### PROBLEM STATEMENT
What appears from the first line of the data below through the line containing "Как проверить конденсатор", both included, should be copied exactly, and nothing else.

### MATERIAL FOR THIS TASK
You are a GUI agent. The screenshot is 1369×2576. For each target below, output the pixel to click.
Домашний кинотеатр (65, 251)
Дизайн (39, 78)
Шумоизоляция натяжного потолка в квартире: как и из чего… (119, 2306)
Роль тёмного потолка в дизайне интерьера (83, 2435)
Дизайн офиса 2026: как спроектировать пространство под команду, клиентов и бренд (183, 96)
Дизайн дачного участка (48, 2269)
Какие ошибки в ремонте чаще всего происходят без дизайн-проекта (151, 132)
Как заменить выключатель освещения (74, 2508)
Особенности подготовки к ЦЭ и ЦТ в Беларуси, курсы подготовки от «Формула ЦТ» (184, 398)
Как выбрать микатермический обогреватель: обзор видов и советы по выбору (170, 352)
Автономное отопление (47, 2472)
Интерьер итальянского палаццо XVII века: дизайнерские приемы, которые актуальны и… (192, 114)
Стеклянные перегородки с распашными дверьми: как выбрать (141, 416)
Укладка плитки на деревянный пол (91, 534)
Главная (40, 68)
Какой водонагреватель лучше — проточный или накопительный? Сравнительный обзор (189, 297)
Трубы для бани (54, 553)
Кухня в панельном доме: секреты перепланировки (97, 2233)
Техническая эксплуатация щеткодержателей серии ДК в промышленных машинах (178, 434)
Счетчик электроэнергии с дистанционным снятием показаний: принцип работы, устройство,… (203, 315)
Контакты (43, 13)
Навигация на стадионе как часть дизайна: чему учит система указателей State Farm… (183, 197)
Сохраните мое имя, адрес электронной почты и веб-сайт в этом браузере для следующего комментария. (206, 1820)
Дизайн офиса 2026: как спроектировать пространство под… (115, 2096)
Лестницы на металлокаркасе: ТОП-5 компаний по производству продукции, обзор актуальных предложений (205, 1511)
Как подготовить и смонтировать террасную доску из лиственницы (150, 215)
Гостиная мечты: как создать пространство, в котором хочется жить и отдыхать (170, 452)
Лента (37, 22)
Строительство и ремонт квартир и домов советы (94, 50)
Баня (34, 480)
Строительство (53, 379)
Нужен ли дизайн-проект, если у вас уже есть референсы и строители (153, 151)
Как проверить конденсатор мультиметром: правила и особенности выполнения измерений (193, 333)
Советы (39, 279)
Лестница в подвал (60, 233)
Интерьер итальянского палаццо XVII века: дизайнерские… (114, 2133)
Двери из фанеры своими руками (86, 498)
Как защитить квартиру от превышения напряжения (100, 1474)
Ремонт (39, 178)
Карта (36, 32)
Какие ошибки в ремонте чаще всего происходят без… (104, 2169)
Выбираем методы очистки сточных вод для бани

### OUTPUT OF THE TASK
You are a GUI agent. The screenshot is 1369×2576. For each target below, output the pixel to click.
Домашний кинотеатр (65, 251)
Дизайн (39, 78)
Шумоизоляция натяжного потолка в квартире: как и из чего… (119, 2306)
Роль тёмного потолка в дизайне интерьера (83, 2435)
Дизайн офиса 2026: как спроектировать пространство под команду, клиентов и бренд (183, 96)
Дизайн дачного участка (48, 2269)
Какие ошибки в ремонте чаще всего происходят без дизайн-проекта (151, 132)
Как заменить выключатель освещения (74, 2508)
Особенности подготовки к ЦЭ и ЦТ в Беларуси, курсы подготовки от «Формула ЦТ» (184, 398)
Как выбрать микатермический обогреватель: обзор видов и советы по выбору (170, 352)
Автономное отопление (47, 2472)
Интерьер итальянского палаццо XVII века: дизайнерские приемы, которые актуальны и… (192, 114)
Стеклянные перегородки с распашными дверьми: как выбрать (141, 416)
Укладка плитки на деревянный пол (91, 534)
Главная (40, 68)
Какой водонагреватель лучше — проточный или накопительный? Сравнительный обзор (189, 297)
Трубы для бани (54, 553)
Кухня в панельном доме: секреты перепланировки (97, 2233)
Техническая эксплуатация щеткодержателей серии ДК в промышленных машинах (178, 434)
Счетчик электроэнергии с дистанционным снятием показаний: принцип работы, устройство,… (203, 315)
Контакты (43, 13)
Навигация на стадионе как часть дизайна: чему учит система указателей State Farm… (183, 197)
Сохраните мое имя, адрес электронной почты и веб-сайт в этом браузере для следующего комментария. (206, 1820)
Дизайн офиса 2026: как спроектировать пространство под… (115, 2096)
Лестницы на металлокаркасе: ТОП-5 компаний по производству продукции, обзор актуальных предложений (205, 1511)
Как подготовить и смонтировать террасную доску из лиственницы (150, 215)
Гостиная мечты: как создать пространство, в котором хочется жить и отдыхать (170, 452)
Лента (37, 22)
Строительство и ремонт квартир и домов советы (94, 50)
Баня (34, 480)
Строительство (53, 379)
Нужен ли дизайн-проект, если у вас уже есть референсы и строители (153, 151)
Как проверить конденсатор мультиметром: правила и особенности выполнения измерений (193, 333)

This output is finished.